Директор предложил резолюцию: не явившимся в гимназию сбавить два балла по поведению, а по отношению к зачинщикам и руководителям, - зачинщики должны быть, - принять особые меры - вплоть до исключения. Классные наставники и надзиратели должны немедленно отправиться на кладбище для наблюдения за поведением учеников…
Из классных наставников один только Мамалыга имел мужество не уклониться от исполнения служебного долга, - прочие не решились показаться на похоронах.
Мамалыга нагнал процессию уже недалеко от кладбища. Издали еще увидел крышку гроба в цветах, которую несли гимназисты. Протолкавшись ближе, обратил внимание на маленьких гимназистов, которые, с ранцами за плечами, несли подсвечники и крест. Было очень много народу, торжественно, необычно… И все встречные останавливались и долго провожали глазами процессию у ворот, у дверей грудились толпы рабочих в одних рубахах, полураздетые дети, женщины, выбежавшие посмотреть на редкое зрелище. Серые и черные шинели, синие фуражки с белыми кантами, черные с желтыми, синие, серые, зеленые платья, шляпы и шапочки гимназисток… Все пестро волновалось перед Мамалыгой, текло широким и ровным потоком сзади и впереди гроба. Все молодежь, зеленая и стадная, загадочно спаянная одним каким-то чувством - вызовом ли или печалью, жаждой риска или смутной тоскою бессильных порывов и исканий. Что-то свое, особенное реяло над этой юной толпой, и трогательное, и горькое, умиляющее и досадное, - свое, отличавшее ее от всякой другой толпы, свой воздух, свой шум и шорох, весь слитный облик, в котором тонули все посторонние лица - простые и интеллигентные, нарядные дамы и убогие старушки в толстых старых платках…
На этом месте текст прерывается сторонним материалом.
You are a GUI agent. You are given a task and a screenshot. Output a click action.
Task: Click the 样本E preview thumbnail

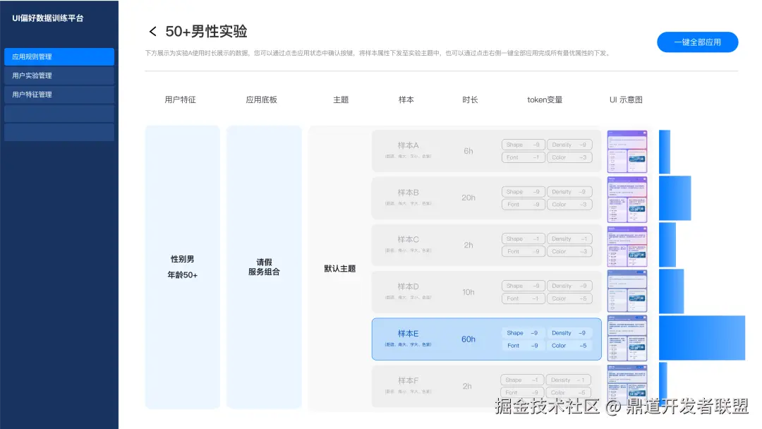(627, 339)
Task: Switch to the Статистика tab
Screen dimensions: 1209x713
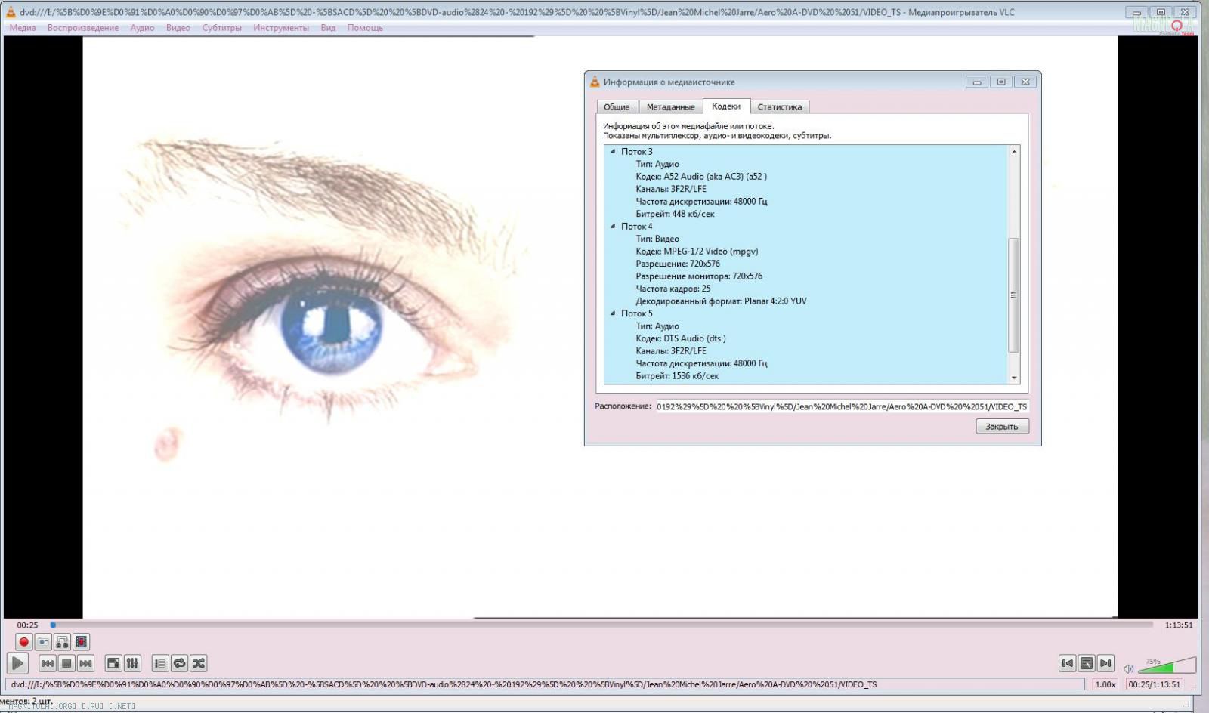Action: point(779,107)
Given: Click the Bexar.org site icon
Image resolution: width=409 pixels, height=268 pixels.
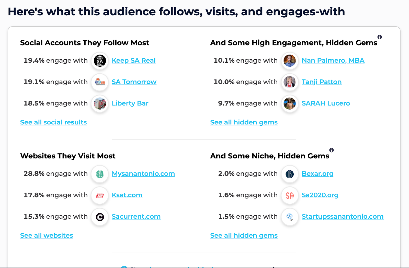Looking at the screenshot, I should point(290,174).
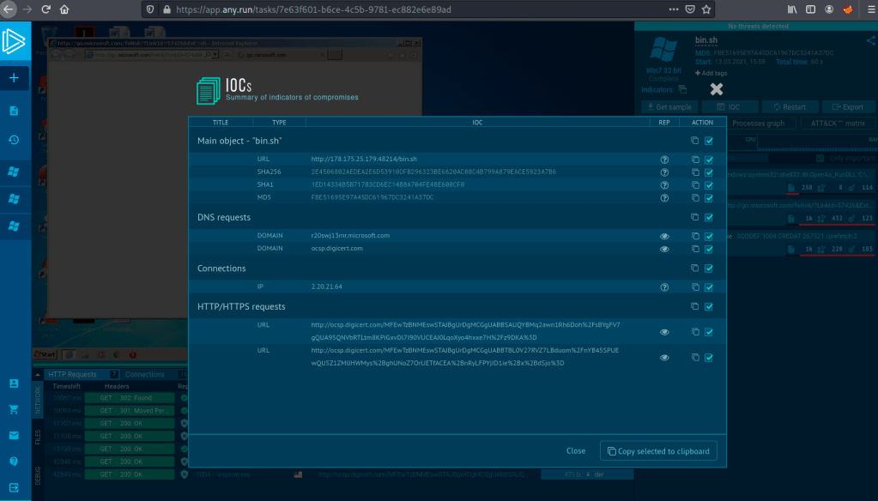Uncheck the DNS requests section checkbox
This screenshot has height=501, width=878.
click(x=709, y=217)
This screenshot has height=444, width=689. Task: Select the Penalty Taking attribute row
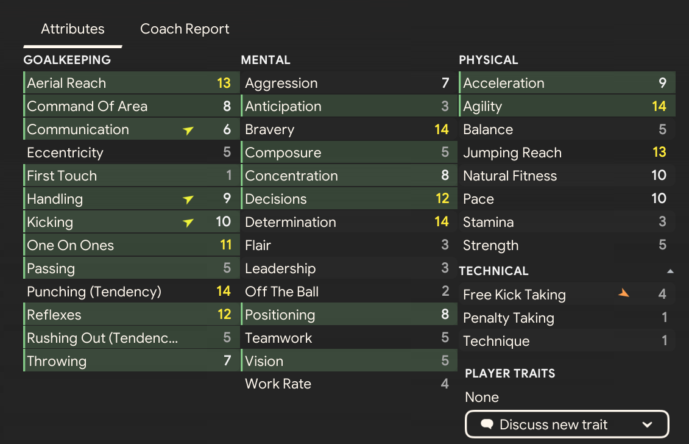coord(565,318)
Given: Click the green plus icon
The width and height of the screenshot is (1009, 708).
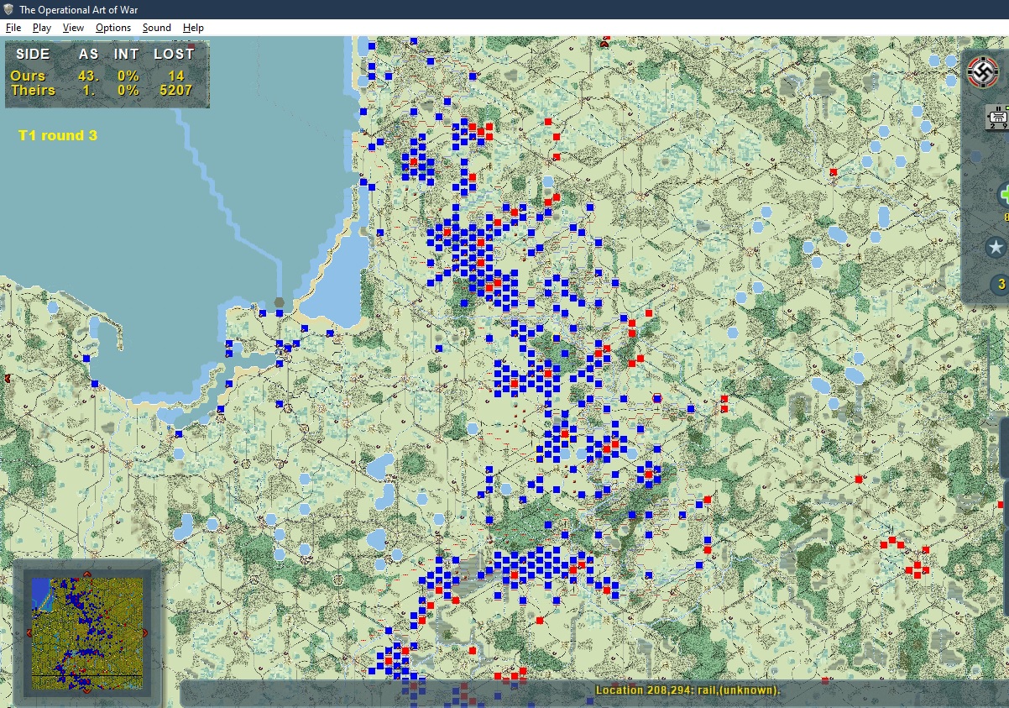Looking at the screenshot, I should coord(1003,195).
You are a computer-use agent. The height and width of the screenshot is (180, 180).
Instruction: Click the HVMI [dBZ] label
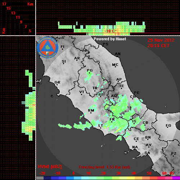click(50, 167)
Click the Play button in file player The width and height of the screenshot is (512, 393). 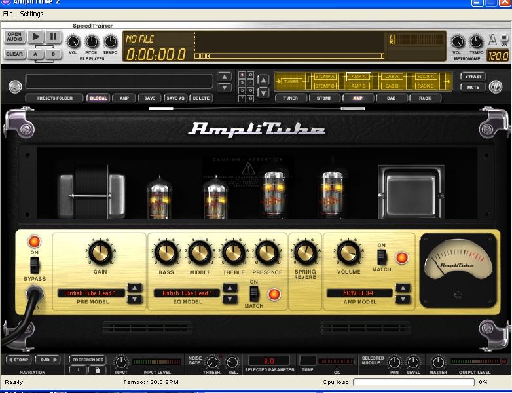[x=35, y=37]
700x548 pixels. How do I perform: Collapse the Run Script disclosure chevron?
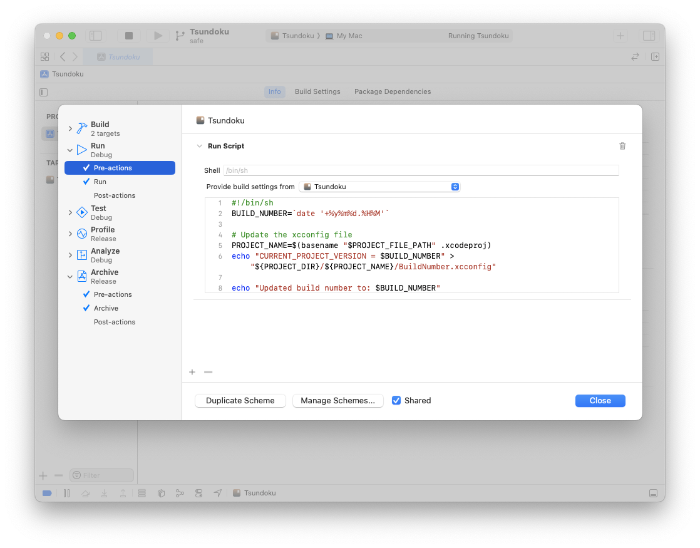point(199,146)
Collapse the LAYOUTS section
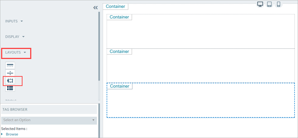Screen dimensions: 298x138 point(16,52)
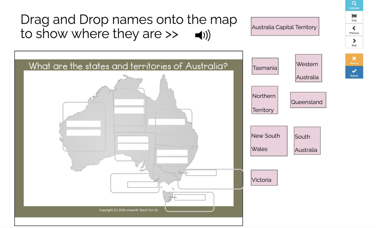Click the Previous arrow icon
The width and height of the screenshot is (376, 228).
(354, 30)
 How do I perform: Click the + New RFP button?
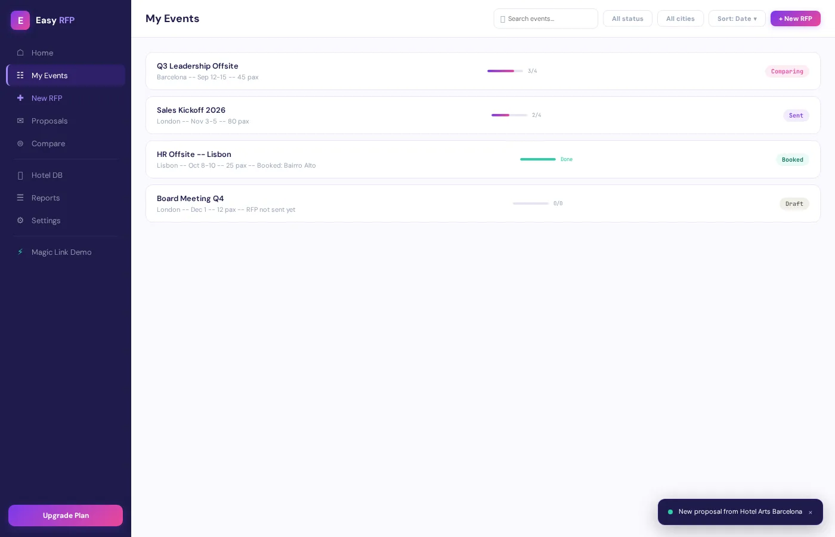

Старик священник разбитым голосом бормотал слова Евангелия и ектении. Хор девочек из какого-то приюта не очень стройно пел вечную память, а далеко впереди большой хор из молодежи пел величественное, печальное Святый Боже. Жалующиеся звуки, занимаясь, медленно вырастали, ударялись в стены домов, неслись ввысь песнью печали и воздыхания, замирали… И печально плакал похоронный перезвон колоколов…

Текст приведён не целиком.